I awoke in semi-darkness. The bare metal walls of the room were illuminated only by the soft glow given off from the electrical barrier that passed as a door. The room, scarcely more than a closet really, was a bare ten by ten feet square. The cot was bolted securely to the wall and floor. Even the mattress, such as it was, was attached to the steel frame.
The facilities consisted of a steel basin with only one tap for water and a stainless steel commode. There were no moving pieces to remove. A sensor built into the wall turned on the cold water when you placed your hands under the spout and the toilet flushed automatically when you moved away from it. There was nothing at all with which to use as a weapon or a tool.
I lay there, only barely conscious, but my mind was acutely aware of my environment. I could sense every detail, no matter how slight. For example, I didn’t need to open my eyes to sense the movement of the guards who patrolled outside the restraint field with Swiss precision, every ten minutes.
As my mind eased towards full consciousness, the pain set in. It was intense, and seemed like every square inch of my body had been bruised, every bone broken. There was no release from the pain, either. No matter how I tried, the pain was a constant. Moving only intensified it, so I opted to lay still and hope for the best.
I could feel every breath I took as an intense misery. Every blink of my eyes was agony. The light seemed to pierce straight into my brain, so I kept them closed. The air was cool, almost cold. I could feel that I wasn’t allowed even the barest of clothing. Not even so much as boxer shorts. But, I could feel the cool metal of a necklace. I couldn’t worry about that, now, however. I didn’t want to risk opening my eyes. Outside the cell, I sensed movement. One of the guards had stopped to look into my cell. But, I refused to move to look at him.

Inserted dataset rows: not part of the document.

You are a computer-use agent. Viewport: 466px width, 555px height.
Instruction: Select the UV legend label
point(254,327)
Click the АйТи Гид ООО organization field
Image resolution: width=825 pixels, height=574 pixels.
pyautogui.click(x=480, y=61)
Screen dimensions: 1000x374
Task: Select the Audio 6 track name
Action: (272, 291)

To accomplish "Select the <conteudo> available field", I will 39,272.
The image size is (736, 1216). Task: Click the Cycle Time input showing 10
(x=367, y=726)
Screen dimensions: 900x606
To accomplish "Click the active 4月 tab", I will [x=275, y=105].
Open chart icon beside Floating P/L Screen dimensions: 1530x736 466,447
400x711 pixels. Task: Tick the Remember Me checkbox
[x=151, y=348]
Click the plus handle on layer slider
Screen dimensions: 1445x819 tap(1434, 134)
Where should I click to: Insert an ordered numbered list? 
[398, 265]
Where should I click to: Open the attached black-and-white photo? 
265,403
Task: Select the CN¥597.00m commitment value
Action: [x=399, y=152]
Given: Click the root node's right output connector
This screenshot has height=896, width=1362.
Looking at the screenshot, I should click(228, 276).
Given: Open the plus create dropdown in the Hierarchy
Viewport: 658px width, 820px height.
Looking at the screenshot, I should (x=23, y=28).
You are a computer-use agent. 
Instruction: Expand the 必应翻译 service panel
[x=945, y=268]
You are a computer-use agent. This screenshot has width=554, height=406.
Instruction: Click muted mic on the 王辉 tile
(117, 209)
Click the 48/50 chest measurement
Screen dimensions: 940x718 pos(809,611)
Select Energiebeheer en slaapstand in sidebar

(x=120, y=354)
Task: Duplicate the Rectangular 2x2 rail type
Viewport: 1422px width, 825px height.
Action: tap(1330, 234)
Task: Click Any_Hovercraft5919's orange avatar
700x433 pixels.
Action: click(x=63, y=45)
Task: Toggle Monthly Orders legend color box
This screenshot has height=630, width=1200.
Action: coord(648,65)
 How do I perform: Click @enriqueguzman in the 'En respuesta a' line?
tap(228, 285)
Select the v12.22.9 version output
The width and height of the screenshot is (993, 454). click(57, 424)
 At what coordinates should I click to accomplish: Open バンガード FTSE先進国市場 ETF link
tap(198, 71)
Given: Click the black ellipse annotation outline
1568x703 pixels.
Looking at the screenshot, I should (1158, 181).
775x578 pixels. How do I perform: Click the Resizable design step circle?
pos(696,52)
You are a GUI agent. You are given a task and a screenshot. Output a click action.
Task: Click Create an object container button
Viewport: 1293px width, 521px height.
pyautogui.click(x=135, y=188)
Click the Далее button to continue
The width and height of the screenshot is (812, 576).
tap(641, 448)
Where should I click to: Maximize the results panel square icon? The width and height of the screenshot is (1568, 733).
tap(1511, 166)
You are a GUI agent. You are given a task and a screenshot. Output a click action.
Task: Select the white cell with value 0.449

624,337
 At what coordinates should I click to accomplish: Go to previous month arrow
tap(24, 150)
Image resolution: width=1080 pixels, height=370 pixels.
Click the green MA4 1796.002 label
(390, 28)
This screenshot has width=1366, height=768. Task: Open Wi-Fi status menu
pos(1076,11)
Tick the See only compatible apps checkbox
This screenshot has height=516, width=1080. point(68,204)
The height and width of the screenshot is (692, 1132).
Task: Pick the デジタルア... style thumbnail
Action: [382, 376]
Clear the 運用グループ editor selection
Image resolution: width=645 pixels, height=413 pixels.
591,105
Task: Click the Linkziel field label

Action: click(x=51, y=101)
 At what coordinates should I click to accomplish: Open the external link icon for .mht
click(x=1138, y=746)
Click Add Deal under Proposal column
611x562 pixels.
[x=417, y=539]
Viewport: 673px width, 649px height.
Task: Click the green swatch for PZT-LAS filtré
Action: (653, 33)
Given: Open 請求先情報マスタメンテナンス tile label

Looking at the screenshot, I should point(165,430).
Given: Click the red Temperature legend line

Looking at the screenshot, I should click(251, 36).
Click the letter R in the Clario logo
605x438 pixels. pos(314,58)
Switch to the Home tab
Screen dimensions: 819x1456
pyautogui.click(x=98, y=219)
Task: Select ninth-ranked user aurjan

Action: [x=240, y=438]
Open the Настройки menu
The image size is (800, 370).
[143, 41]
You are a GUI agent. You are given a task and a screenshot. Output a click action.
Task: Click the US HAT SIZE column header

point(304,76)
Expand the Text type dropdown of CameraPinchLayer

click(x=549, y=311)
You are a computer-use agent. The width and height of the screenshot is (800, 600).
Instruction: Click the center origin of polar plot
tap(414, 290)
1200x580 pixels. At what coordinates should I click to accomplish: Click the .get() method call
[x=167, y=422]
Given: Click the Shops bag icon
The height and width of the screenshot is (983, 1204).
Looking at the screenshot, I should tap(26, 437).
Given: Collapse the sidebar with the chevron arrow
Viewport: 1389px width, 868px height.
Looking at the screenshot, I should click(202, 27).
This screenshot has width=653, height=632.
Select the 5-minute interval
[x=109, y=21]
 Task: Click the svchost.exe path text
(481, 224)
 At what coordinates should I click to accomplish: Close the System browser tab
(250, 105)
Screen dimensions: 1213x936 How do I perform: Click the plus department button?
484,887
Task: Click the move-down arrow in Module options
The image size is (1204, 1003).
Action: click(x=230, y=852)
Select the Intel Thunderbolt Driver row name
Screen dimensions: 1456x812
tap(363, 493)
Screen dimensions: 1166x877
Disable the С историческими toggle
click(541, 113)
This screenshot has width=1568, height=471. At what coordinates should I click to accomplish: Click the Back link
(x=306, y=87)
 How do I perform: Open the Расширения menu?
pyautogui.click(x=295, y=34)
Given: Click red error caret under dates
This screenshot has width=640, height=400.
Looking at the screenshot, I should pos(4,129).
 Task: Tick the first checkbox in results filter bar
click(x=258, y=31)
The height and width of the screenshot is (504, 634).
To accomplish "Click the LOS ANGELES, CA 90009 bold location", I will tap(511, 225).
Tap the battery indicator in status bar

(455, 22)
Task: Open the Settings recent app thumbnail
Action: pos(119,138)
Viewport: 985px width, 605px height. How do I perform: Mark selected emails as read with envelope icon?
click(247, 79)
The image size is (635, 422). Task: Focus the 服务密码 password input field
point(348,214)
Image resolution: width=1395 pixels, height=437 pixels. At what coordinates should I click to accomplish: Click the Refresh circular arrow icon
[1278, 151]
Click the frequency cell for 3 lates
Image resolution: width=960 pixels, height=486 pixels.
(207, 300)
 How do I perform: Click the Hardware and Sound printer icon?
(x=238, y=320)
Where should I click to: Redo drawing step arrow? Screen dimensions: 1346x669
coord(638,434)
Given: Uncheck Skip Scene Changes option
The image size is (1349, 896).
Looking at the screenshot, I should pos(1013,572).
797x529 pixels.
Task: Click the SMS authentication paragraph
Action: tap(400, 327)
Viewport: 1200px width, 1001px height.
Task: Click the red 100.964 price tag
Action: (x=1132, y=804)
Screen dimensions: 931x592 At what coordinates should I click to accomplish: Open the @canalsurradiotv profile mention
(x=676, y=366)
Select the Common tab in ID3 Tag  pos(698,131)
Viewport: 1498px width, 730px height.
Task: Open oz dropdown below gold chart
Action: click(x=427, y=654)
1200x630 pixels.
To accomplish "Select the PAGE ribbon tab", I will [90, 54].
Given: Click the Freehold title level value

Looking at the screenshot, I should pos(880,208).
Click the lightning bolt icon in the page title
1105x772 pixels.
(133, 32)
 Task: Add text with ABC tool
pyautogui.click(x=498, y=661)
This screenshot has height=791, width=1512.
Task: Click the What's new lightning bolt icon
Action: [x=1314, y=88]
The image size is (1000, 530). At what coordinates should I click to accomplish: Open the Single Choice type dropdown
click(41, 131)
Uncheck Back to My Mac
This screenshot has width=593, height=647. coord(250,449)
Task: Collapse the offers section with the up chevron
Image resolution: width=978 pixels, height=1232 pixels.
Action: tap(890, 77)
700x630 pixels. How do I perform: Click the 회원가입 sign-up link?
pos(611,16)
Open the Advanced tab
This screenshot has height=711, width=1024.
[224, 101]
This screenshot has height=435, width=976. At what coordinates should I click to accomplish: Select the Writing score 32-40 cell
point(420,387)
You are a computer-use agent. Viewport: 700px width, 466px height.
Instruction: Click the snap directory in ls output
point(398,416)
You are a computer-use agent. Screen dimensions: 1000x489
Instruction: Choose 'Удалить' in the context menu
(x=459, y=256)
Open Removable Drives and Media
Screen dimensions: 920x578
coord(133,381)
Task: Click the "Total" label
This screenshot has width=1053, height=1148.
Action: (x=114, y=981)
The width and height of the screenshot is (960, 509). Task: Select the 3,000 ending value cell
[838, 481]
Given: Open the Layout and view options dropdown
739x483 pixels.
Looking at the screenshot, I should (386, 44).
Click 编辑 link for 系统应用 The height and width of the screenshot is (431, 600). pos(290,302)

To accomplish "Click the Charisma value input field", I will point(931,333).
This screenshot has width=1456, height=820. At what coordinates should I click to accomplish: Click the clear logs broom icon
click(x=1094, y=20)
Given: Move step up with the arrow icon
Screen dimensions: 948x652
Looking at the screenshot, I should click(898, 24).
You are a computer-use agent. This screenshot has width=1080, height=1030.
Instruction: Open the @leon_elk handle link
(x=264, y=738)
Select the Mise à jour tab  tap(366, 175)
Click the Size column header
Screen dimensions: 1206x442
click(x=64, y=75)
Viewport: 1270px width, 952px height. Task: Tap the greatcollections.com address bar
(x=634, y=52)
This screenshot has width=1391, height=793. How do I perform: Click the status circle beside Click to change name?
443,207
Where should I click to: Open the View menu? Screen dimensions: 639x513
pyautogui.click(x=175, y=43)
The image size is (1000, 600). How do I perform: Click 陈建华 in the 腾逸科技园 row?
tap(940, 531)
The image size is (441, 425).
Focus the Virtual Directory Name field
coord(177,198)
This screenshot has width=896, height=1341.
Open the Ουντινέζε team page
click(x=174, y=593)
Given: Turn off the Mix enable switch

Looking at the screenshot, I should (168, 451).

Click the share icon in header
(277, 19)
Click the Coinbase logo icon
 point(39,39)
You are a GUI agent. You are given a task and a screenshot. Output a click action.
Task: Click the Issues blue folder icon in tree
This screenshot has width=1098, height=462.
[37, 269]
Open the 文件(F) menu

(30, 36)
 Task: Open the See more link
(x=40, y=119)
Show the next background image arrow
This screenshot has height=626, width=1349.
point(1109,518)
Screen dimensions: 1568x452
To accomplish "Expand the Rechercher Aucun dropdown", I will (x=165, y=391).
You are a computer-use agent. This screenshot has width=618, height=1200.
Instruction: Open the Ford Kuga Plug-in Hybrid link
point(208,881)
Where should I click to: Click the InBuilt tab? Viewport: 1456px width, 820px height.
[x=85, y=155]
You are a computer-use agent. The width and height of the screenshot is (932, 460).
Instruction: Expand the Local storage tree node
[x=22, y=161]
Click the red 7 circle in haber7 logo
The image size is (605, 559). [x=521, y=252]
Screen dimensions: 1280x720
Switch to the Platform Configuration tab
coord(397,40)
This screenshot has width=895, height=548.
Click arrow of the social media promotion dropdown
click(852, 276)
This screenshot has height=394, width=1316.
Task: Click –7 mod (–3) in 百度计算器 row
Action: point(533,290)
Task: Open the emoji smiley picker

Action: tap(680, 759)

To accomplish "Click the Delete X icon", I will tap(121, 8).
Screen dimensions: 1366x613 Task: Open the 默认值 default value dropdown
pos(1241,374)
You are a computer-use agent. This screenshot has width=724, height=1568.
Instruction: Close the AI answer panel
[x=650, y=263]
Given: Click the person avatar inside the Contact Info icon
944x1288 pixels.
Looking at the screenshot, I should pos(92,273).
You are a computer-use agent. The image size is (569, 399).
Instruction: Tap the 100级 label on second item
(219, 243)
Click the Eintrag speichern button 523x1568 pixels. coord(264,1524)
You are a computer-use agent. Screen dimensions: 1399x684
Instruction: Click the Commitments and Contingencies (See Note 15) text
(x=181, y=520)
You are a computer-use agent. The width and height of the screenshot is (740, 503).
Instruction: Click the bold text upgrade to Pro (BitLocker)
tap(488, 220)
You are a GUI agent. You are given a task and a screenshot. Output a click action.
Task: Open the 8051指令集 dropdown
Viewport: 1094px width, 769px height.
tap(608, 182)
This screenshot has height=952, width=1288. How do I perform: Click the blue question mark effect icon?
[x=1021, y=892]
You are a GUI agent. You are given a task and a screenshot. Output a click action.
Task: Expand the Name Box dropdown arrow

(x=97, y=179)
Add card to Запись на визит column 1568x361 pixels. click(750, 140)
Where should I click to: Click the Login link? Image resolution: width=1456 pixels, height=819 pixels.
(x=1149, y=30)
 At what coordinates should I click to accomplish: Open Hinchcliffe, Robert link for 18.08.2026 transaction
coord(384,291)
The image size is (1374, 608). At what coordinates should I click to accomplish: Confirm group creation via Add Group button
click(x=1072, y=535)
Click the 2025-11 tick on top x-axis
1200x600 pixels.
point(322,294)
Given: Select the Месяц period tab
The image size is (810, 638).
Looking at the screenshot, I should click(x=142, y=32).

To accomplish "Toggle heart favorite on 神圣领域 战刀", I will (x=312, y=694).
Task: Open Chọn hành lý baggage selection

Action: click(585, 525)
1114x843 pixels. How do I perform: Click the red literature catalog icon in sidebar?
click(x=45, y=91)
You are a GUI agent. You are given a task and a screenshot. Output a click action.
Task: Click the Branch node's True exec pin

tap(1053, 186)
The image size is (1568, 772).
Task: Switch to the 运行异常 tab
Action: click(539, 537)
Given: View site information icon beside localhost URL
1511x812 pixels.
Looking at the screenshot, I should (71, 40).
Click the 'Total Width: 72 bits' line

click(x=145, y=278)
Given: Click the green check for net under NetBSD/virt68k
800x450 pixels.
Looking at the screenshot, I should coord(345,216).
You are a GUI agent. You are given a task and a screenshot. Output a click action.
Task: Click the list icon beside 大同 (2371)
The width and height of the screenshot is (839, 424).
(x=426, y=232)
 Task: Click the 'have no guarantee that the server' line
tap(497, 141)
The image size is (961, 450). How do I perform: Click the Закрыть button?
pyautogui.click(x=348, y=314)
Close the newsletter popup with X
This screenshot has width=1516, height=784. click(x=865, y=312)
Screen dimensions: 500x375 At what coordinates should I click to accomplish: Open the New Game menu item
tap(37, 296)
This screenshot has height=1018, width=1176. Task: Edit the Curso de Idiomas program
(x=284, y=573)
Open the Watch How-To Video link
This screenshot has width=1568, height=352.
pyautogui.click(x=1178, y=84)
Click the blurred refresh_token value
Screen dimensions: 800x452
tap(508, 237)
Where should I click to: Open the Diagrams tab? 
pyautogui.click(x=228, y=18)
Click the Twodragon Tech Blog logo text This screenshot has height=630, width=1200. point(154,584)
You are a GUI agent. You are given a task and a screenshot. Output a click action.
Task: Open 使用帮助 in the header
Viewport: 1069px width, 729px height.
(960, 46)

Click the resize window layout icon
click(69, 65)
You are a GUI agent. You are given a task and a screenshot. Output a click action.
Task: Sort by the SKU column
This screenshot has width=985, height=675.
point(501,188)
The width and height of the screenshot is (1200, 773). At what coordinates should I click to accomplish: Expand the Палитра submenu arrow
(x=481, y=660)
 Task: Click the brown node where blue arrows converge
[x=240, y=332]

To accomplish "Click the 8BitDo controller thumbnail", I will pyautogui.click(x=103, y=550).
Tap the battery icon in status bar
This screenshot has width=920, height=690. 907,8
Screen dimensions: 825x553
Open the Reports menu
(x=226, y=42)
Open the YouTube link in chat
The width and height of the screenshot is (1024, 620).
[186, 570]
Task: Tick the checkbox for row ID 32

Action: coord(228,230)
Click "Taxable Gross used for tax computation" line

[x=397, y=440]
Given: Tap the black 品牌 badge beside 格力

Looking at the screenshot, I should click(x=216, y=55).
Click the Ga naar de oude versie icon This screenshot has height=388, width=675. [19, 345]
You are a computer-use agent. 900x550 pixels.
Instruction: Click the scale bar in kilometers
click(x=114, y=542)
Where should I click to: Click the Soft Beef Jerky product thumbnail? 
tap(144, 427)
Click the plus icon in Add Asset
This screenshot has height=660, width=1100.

“Not so tough now, are you, Panther?” he asked, snidely.
I made no move to answer him. I didn’t even want to stir. My memory was returning to me, slowly. The voice belonged to a guard named Brickhauser. He was a sadistic bastard who seemed to get his kicks from beating prisoners. I remembered kicking him in the face to keep him from beating another prisoner when she was down. That had resulted in several of the guards beating me until I passed out, and perhaps even after that from the feel of it.
When I didn’t reply, Bricks (as the other guards called him) grew bolder.
“I know you can hear me, freak,” he growled, “Answer me or I swear that we’ll beat you to death next time.”
“Go screw yourself,” I managed to croak.
Infuriated, he started to deactivate the cell, but a call from another guard stopped him.
“Hey, Bricks! Leave him be, for now. They want him deployable in the morning.”
“Looks like you got lucky, this time, Panther,” he sneered.
“Yeah, my lucky day,” I rasped.
With that, he left me to the silence that followed. I lay there and tried to sleep, but I knew it was in vain. The pain was too intense to allow any such luxury. I’d just have to endure.
What seemed like an eternity later, I heard another voice at the cell door…a calmer voice. The voice was that of a woman, Dr. Patterson I recalled. She was one of the project scientists who ran the place.
“Oh, my God, Panther,” she gasped. “What did they do to you?”
I made no move to answer her; actually, I made no move at all. I heard the energy field shut down and foot steps approaching me.
“Get him onto the gurney and down to the lab,” she ordered.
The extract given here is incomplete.